Shift into gratitude.
Cardio and gratitude are arguably the strongest antidepressants known to man.
- On a work call? Think of three things you love about your job.
- (Interminable) monthly family catchup? Identify three things you like about each participant. Wish each well. With feeling. Loving Kindness never hurt. “May you, dear, sweet, indispensable, flawed family member be safe. May you be happy. May you be healthy. May you know peace.”
And for those times it’s plain and simply a boring meeting:
Practice surreptitious self-care, sneaky methods of grounding into your body.

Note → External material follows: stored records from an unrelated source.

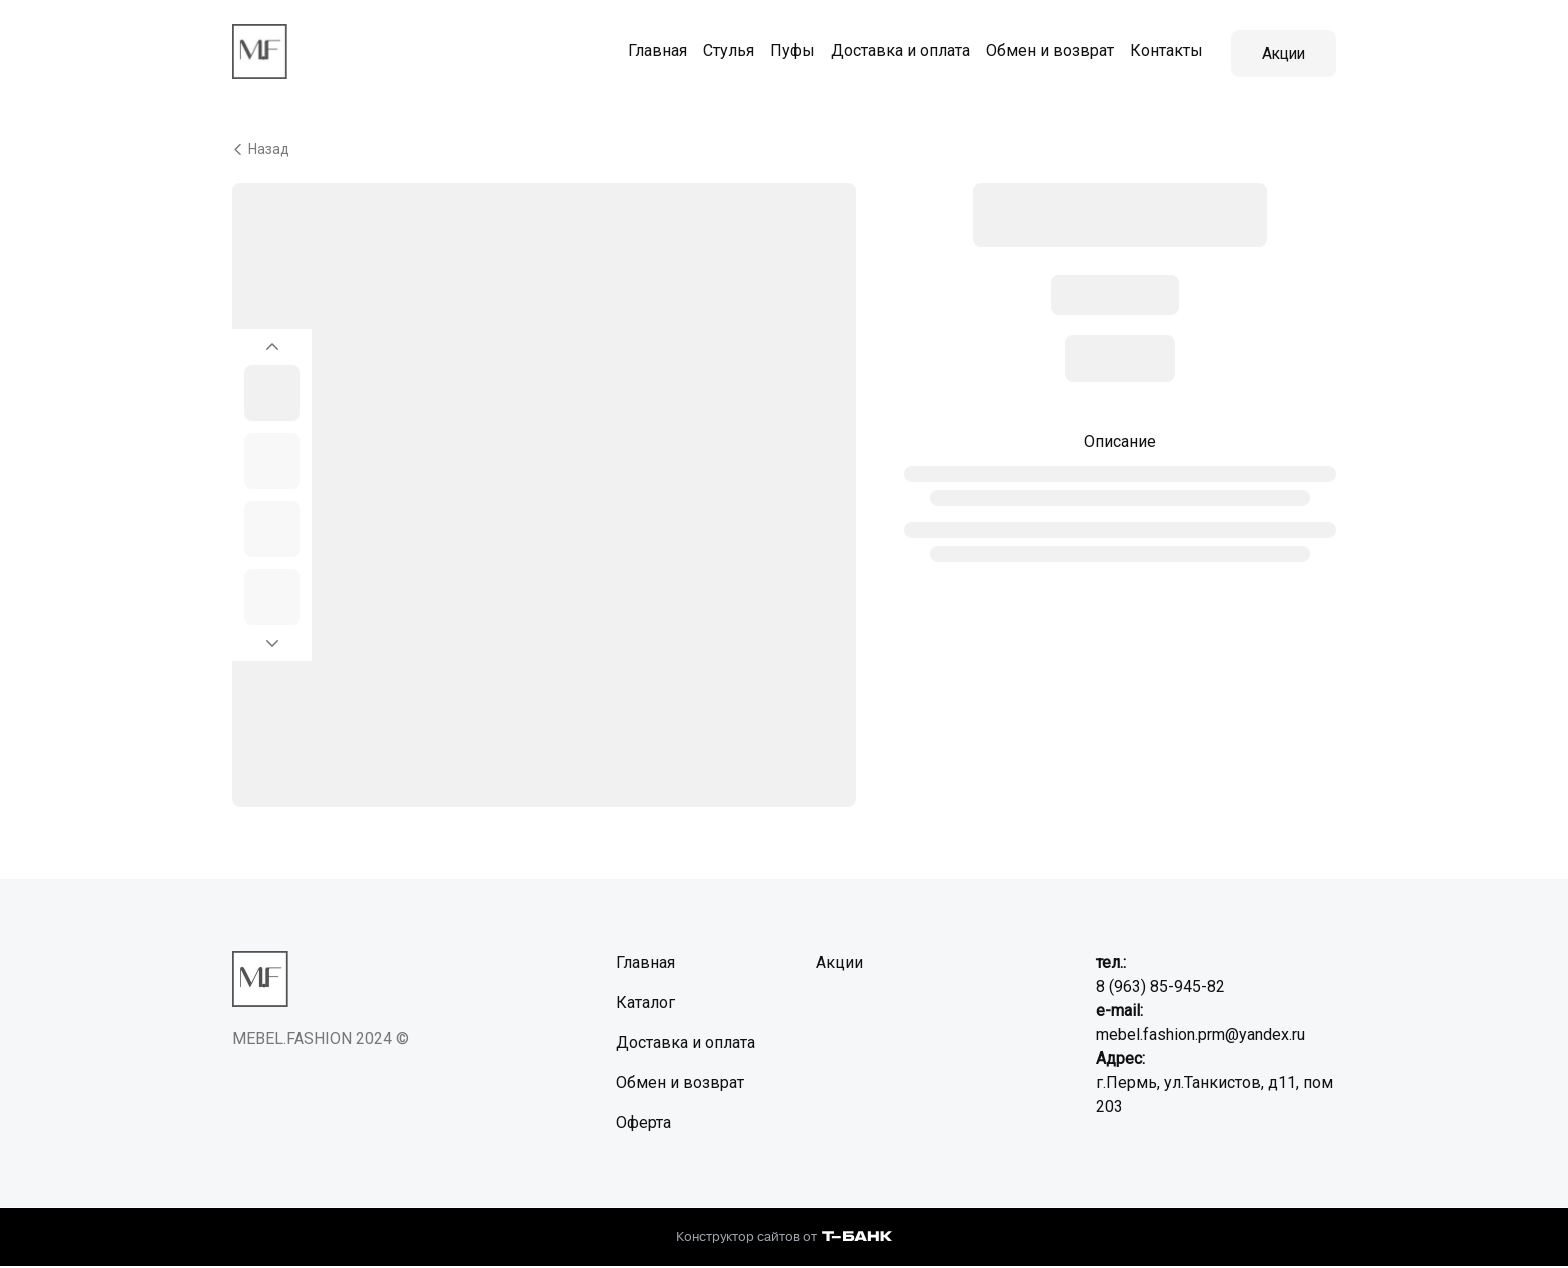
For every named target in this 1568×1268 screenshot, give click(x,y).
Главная (653, 51)
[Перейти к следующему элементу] (272, 650)
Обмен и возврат (1046, 51)
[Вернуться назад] (784, 150)
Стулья (724, 51)
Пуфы (788, 51)
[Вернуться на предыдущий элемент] (272, 342)
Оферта (643, 1123)
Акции (1283, 51)
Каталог (645, 1003)
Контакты (1162, 51)
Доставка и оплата (896, 51)
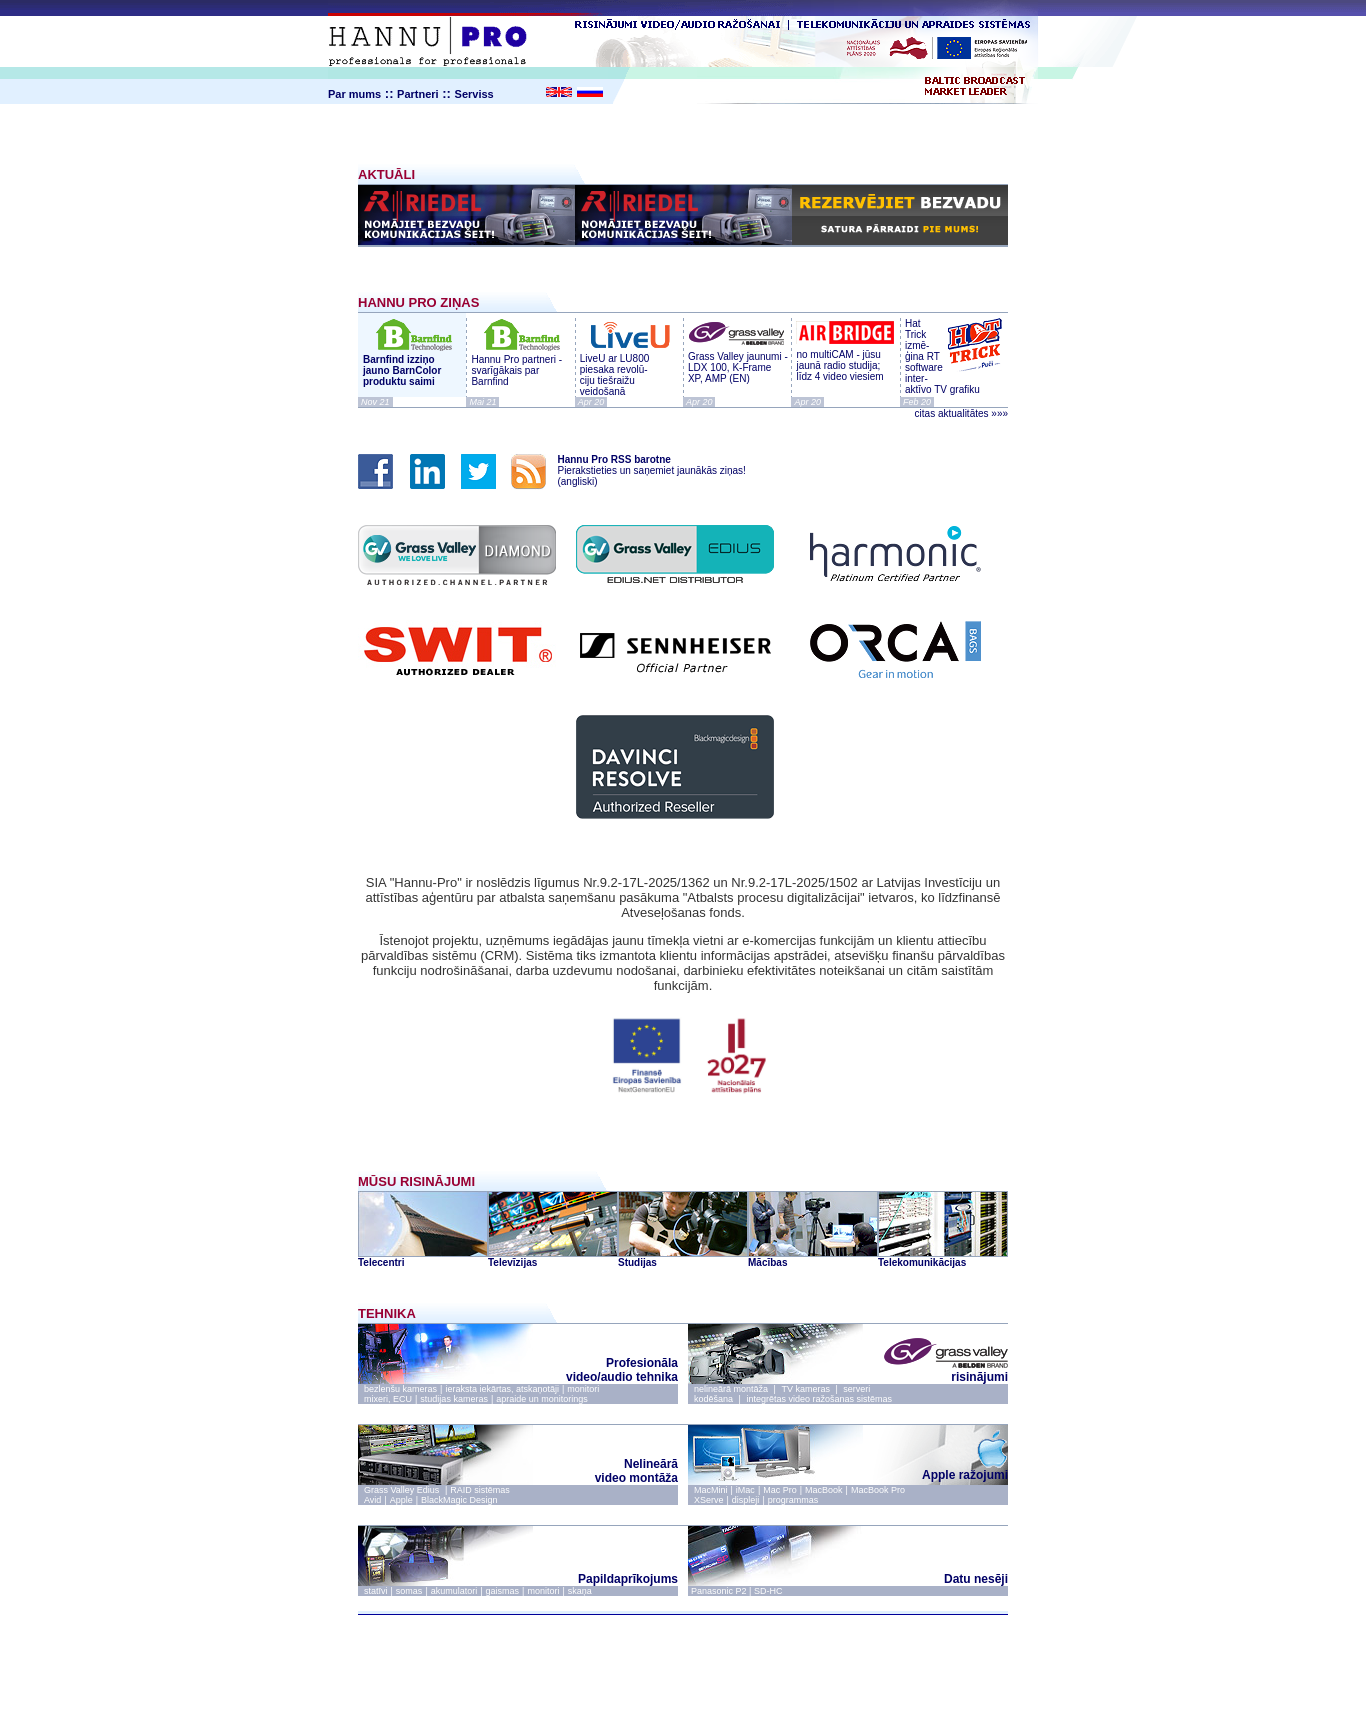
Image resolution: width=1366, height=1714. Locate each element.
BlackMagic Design (459, 1500)
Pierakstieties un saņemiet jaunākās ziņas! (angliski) (646, 470)
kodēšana (713, 1399)
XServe (709, 1500)
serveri (856, 1389)
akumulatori (454, 1591)
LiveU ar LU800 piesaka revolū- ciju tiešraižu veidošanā (629, 369)
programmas (793, 1500)
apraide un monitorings (542, 1399)
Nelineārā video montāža (636, 1471)
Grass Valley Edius (403, 1490)
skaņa (580, 1591)
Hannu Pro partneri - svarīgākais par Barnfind (516, 370)
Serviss (474, 94)
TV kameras (805, 1389)
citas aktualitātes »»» (961, 413)
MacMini (711, 1490)
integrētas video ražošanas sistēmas (819, 1399)
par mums (627, 1637)
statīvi (376, 1591)
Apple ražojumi (965, 1469)
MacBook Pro (878, 1490)
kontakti (689, 1637)
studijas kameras (454, 1399)
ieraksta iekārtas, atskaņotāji (502, 1389)
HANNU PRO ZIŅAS (418, 302)
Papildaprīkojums (628, 1579)
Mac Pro (780, 1490)
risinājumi (939, 1371)
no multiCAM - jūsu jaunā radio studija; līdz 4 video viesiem (845, 360)
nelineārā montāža (731, 1389)
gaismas (503, 1591)
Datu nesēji (976, 1579)
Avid (372, 1500)
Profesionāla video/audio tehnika (622, 1370)
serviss (742, 1637)
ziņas (572, 1637)
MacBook (824, 1490)
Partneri (418, 94)
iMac (745, 1490)
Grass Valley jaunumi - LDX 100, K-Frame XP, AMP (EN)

Invest your time in feeling good while remaining as (if not more!) present. Turn your diving bell into a butterfly. Let this moment of captivity be a restorative rest. Here are some of my go-tos:
- Doodle – studies show doodling helps you listen, respond, and retain better
- Stretch your wrists
- Arrange your shins into firelogs and relieve low back tension by passively stretching your hips.
- Rub your feet – you know how. If you think you don’t, start by pinching your instep just behind the big toe mound. Yum.
- Hum to yourself. Feel the vibration…bration-bration-bration in your head, jaw, throat, chest, belly, etc. Be curious. Can you alter the pitch and feel the sensation/location change? It’s said that our own voice is the most soothing sound.
What tricks have you developed to maintain your joie de vivre in this weird, new, screen-bound life?